The impact of climate change around the world is much more evident in high alpine regions. The European Alpine region is a good example for this phenomenon. In fact, this region is undergoing a rapid transformation in climate dynamics, which are influencing the evolution of land cover types. The glaciers retreat and the forest and tree line, as well as the alpine vegetation types, rise. At the same time, however, agriculture is increasingly retreating from the higher elevations, which is also leading to shifts in vegetation. These processes are initiated and accelerated by a multitude of influencing factors, necessitating an interdisciplinary approach to comprehend their causes and potential future developments. This research is integrated within the broader context of the SEHAG project, an interdisciplinary approach for investigating the sensitivity of Alpine geosystems to climate change since 1850.

Aim

The Martell Valley (South Tyrol, Italy) and Kauner Valley (Tyrol, Austria), emblematic of the fragile alpine regions, have undergone significant transformations over the past seventy years. The aim of our study was to investigate the intricate relationship between land cover changes and various environmental drivers, such as geomorphology, glaciation, hydrology, topography, and land use, particularly under the influence of climate change, since 1952. Thus, we wanted to address the following research questions: (i) What were the specific drivers leading to land cover change and how did they interact with each other? (ii) Were there area-specific drivers that caused certain patterns in one study area or the other?

Methods

To conduct this study, we used aerial images to create high-resolution land cover maps for the two study areas for 1952, 1985, and 2020. We performed yearly automated image segmentation based on spectral differences, followed by manual classification into nineteen predefined land-cover classes. Historical ground-level photographs helped identify ambiguous land surface types. We also collected data on key drivers of climate, geomorphology, land use, glacier condition, and topography. Multivariate analysis and geographically weighted regression accounted for spatial variations in environmental impact and identified correlations between land cover change and drivers.

Results and outlook

Results from the land cover classification show that significant changes have taken place in the last 70 years. We observed that the class “ice/snow” decreased by 46% in the Martell Valley, and by 28% in the Kauner Valley. The total area covered by vegetation increased by 10% in the Kauner Valley and by 4,5% in the Martell Valley since 1950. The land cover class “alpine grassland” showed a particularly strong growth gaining 2.8 km2 during the investigation period, which is 5% of the total surface. Differences between the two investigation areas could also be observed. The land cover class “alpine grassland” that showed a gain in coverage of 60% in the Kauner Valley, lost 20% of coverage in the Martell Valley. We identified the Drivers affecting land cover change dynamics to be mostly related to microclimate and topological factors. Furthermore, differences between the two study areas can be led back to differences in the geological composition of the sites.
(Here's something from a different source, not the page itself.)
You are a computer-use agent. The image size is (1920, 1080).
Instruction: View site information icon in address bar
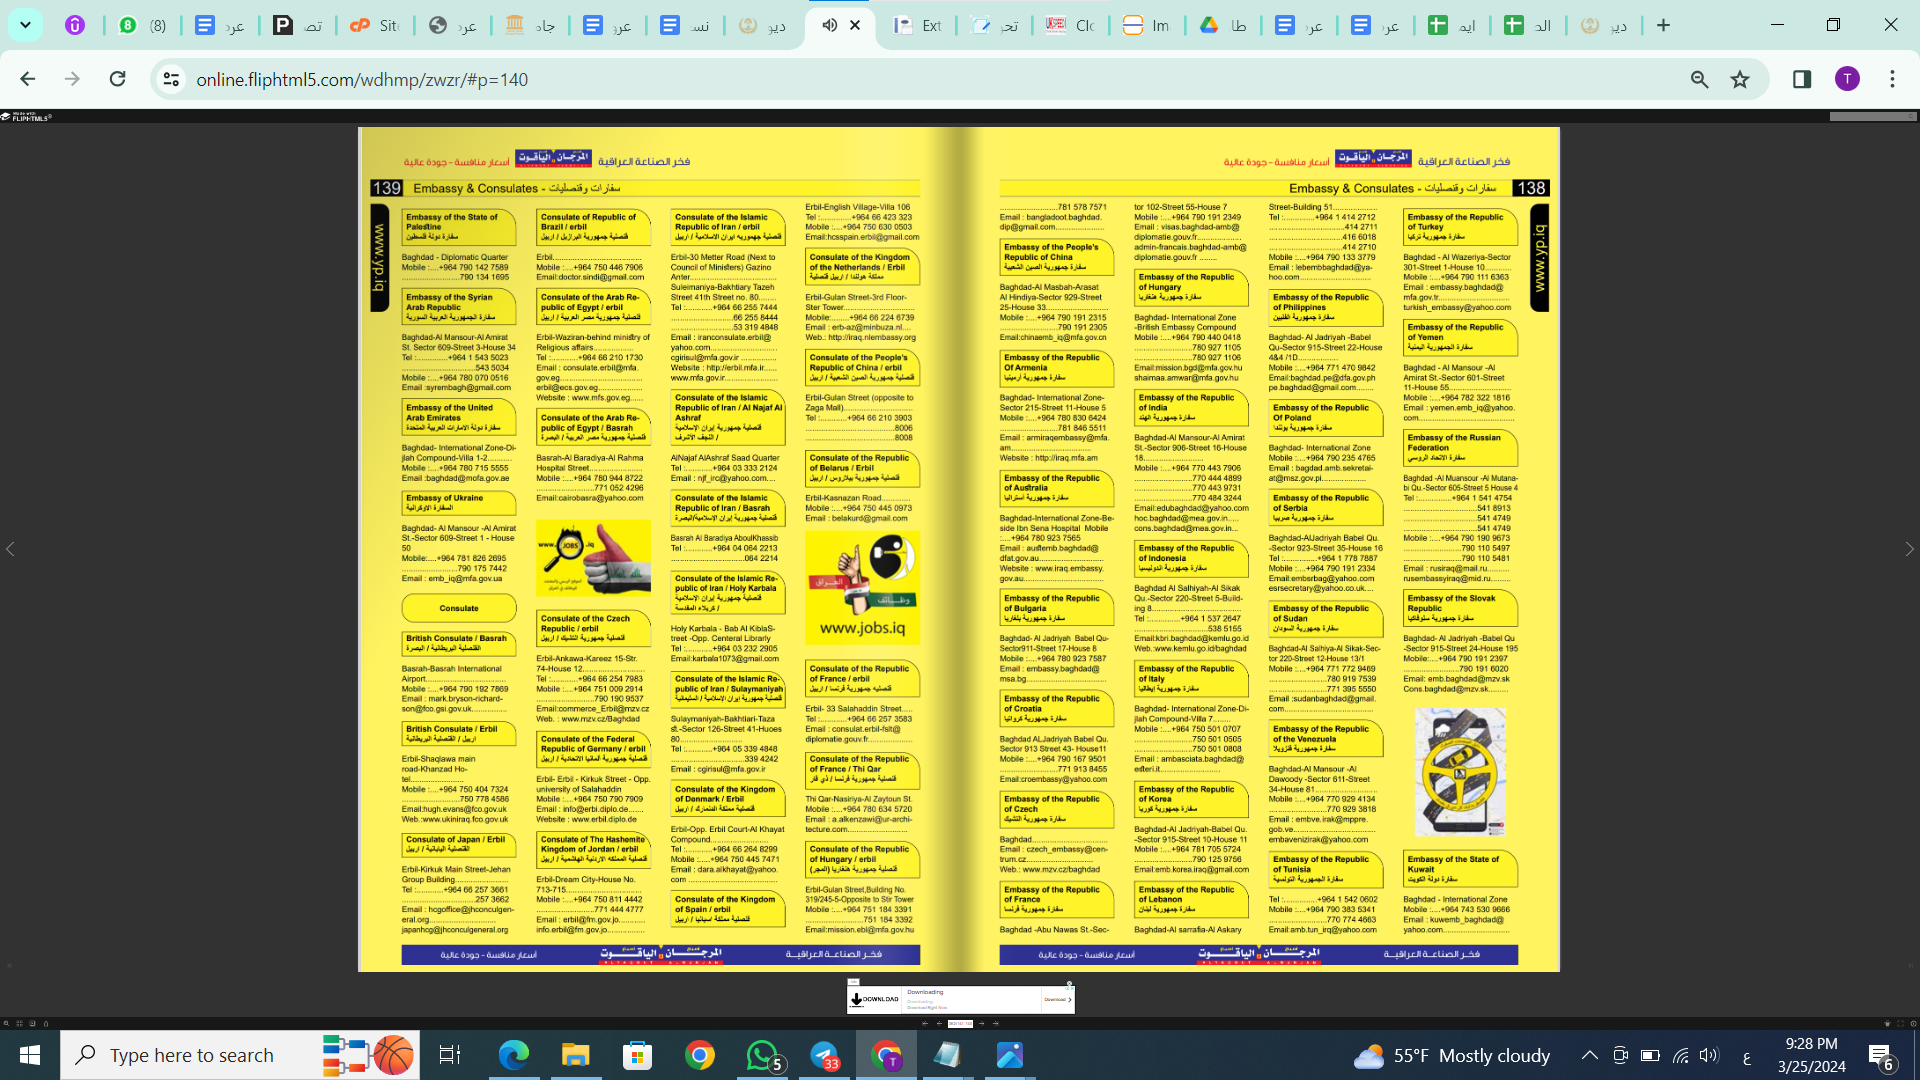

Overall, this study not only helps us to advance our scientific understanding of the response of high alpine ecosystems to climate change, but also emphasises the importance of interdisciplinary approaches in understanding and subsequently managing environmental problems. It also shows the opportunities for research offered by historical ground level photographs taken. We are therefore currently working on a citizen science initiative in which we offer all the opportunity to re-photograph historical photographs on site via an app. We will then analyse the collected images scientifically.